In the last year of her life she wrote “I am God’s, I belong to heaven.  How our neighborhood is, depends on us – always.  We have to change it, at least where we are; we have to produce heaven.”

After her father blurted out that doctors said all care and treatment would be in vain, Annie confided to one of the sisters that she would not take any more injections.  “How beautiful it is that the doctors have given up on me.  At least they are not going to interfere with God.  I know that He will still leave me to suffer for a long time.  I think of it mainly as the suffering of this earth’s exile, but I want to suffer.  It’s better to suffer than to die.”

Annie’s personal conviction was that she was called to be a cloistered Carmelite.  For her, Carmel was “…a place where we can sacrifice much, we can suffer much…” for others and out of love for Jesus.  When it became obvious that she would never be able to enter the cloister, Fr. Hlouch wrote for permission to admit her to the Third Order Secular of Carmel.  Permission was granted from Vienna, with a dispensation from the canonical age, and she made her private vows on February 7, 1941 and took the name Sister Mary.

The last week of her life, Annie experienced her Dark Night of the Soul.  “I suffer with a very deep peace, even though there is not a single glimmer of light.  Jesus fulfilled my petition which I presented to him in one of my prayers.  He is leaving me in complete darkness, without any comfort, but I am so sure of his love!  I am serene because Jesus wants it so…  The more I love Jesus the more he seems far away from me…”

The night between September 10th and 11th it became evident to her mother that the end was near and she kept vigil with Annie.  The local priest’s housekeeper joined them and as they prayed the sorrowful mysteries of the rosary, Annie joined in.

At about 5am on September 11th, 1941 Annie’s face broke out in one of her typical, beautiful, smiles.  It took a long time for her to say the words but her mother and the assistant heard them distinctly:  “How beautiful… it all is… I wouldn’t… trade places… with anyone.”  She held the crucifix tightly in her hands, and kissed it.  Her last statement was weak but definitive:  “I trust!”  The morning Angelus bell had just begun to chime when Annie’s head fell limp on the pillow. 

Sister Ludmilla prepared Annie for her last appearance in the coffin.  She was dressed in white, with a laurel wreath and Annie’s First Communion veil on her head.  Sister placed a palm at her side and a bouquet of wild roses at her feet.  Annie’s hands held her beloved rosary and crucifix.  On her heart lay her First Communion picture, the Carmelite brown scapular and the Third Order Secular Rule.  Fr.
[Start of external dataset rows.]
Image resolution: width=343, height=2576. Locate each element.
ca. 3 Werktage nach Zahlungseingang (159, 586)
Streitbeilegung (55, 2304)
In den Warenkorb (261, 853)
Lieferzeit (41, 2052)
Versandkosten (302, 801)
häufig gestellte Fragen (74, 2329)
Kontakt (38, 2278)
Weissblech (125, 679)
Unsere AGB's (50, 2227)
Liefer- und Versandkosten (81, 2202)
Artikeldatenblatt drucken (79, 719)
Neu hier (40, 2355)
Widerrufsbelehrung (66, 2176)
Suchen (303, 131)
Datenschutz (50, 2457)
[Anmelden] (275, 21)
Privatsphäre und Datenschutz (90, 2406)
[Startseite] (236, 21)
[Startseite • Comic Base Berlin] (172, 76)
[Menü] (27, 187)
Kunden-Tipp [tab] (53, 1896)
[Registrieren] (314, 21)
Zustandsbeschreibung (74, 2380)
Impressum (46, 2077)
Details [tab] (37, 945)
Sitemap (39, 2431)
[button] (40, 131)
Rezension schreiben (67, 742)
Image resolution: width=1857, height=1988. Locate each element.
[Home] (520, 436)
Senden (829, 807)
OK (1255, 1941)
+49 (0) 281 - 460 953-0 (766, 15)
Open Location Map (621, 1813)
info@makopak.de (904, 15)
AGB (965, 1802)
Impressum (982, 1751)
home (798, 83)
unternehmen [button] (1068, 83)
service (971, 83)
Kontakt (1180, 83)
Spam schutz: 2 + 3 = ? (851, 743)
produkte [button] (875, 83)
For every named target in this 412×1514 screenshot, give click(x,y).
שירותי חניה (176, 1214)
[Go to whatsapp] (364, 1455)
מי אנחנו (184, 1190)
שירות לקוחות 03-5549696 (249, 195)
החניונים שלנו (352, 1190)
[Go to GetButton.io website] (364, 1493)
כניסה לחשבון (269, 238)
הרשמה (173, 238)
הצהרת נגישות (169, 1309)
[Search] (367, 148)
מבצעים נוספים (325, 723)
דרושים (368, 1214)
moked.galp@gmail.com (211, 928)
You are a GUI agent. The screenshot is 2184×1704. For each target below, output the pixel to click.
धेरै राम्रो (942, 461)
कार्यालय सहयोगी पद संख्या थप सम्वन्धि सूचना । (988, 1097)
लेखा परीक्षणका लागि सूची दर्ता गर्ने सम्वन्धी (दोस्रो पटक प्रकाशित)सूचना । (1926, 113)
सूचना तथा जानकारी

Joseph Hlouch, Annie’s spiritual advisor for the last years of her life, celebrated the funeral Mass. 

The Communists had taken over Moravia in 1939. Although those who knew Annie already considered her a saint, her story was not known outside her region for over twenty years. It was not possible to initiate the process of her Beatification until the break-down of the Communist regime.  The diocesan process was completed in October, 1995.   

 

For more information about Venerable Annie (Anicka) Zelikova and other notable Carmelites:  “Profiles in Holiness” – 3 volumes by Redemptus M. Valabek, O.Carm – Edizoni Carmelitane, Rome.

 

Last content update 11/05/10 

1 Response to Annie (Anicka) Zelikova

  1. Fr Chris says:

    Very moving. But a correction at the end. The Nazis took over western Czechoslovakia as the “Protectorate of Bohemia and Moravia”. The republic was restored in 1945, but the Communists took over in 1948, and they launched a Stalinist repression against the Church from then until the end of 1989, with a brief break for the Prague Spring in 1968. Due to the religious repression of these two enemies of Christ, not only was it hard to get information out, but apostasy became widespread including in our day.